Journal of Artificial Intelligence Research
- Discipline: Artificial intelligence
- Language: English
- Edited by: J. Christopher Beck, Edith Elkind, Mykel Kochenderfer (2025)

Publication details
- History: 1993-present
- Publisher: AI Access Foundation
- Open access: Yes
- Impact factor: 4 (2024)

Standard abbreviations
- ISO 4: J. Artif. Intell. Res.
- MathSciNet: J. Artificial Intelligence Res.

Indexing
- CODEN: JAIRFR
- ISSN: 1076-9757
- LCCN: sn94003860
- OCLC no.: 299637127

Links
- Journal homepage; Issue Archive;

= Journal of Artificial Intelligence Research =

The Journal of Artificial Intelligence Research (JAIR) is an open access peer-reviewed scientific journal covering research in all areas of artificial intelligence.

== History ==
It was established in 1993 as one of the first scientific journals distributed online. Paper volumes were printed by the AAAI Press. The Journal for Artificial Intelligence Research (JAIR) is one of the premier publication venues in artificial intelligence. JAIR also stands out in that, since its launch in 1993, it has been 100% open-access and non-profit, a diamond open access journal.

== Content ==
The Journal of Artificial Intelligence Research (JAIR) is dedicated to the rapid dissemination of important research results to the global artificial intelligence (AI) community. The journal's scope encompasses all areas of AI, including agents and multi-agent systems, automated reasoning, constraint processing and search, knowledge representation, machine learning, natural language, planning and scheduling, robotics and computer vision, uncertainty in AI, generative AI, human–AI interaction and ethical issues in AI.

=== Special Tracks ===
JAIR publishes articles in several special tracks, in addition to its main track for regular scientific articles. These include a track for survey papers, a track for award-winning conference papers, a track on AI & Society, and time-limited tracks dedicated to other special topics.

== Abstracting and indexing ==
The journal is abstracted and indexed by Inspec, Science Citation Index, and MathSciNet.
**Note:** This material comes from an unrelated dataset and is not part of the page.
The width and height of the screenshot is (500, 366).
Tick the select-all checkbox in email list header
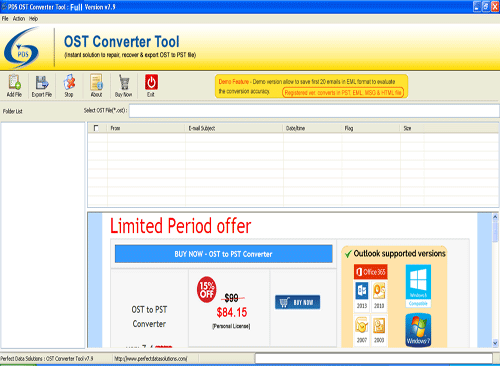[96, 128]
According to the Journal Citation Reports, the journal had a 2024 impact factor of 4.

As of 2025, according to the SciMago Journal and Country Rank (SJR), the journal is ranked 6th among all diamond, open-access artificial intelligence subdomain (within the computer science domain) journals with an H-index of 143, which merits the top quarter tiering (Q1) of journals ranked by the SJR.

Also as of 2025, according to Google Scholar, it has an h5-index of 62 and h5-median index of 134.

The journal is also available via the ACM Digital Library.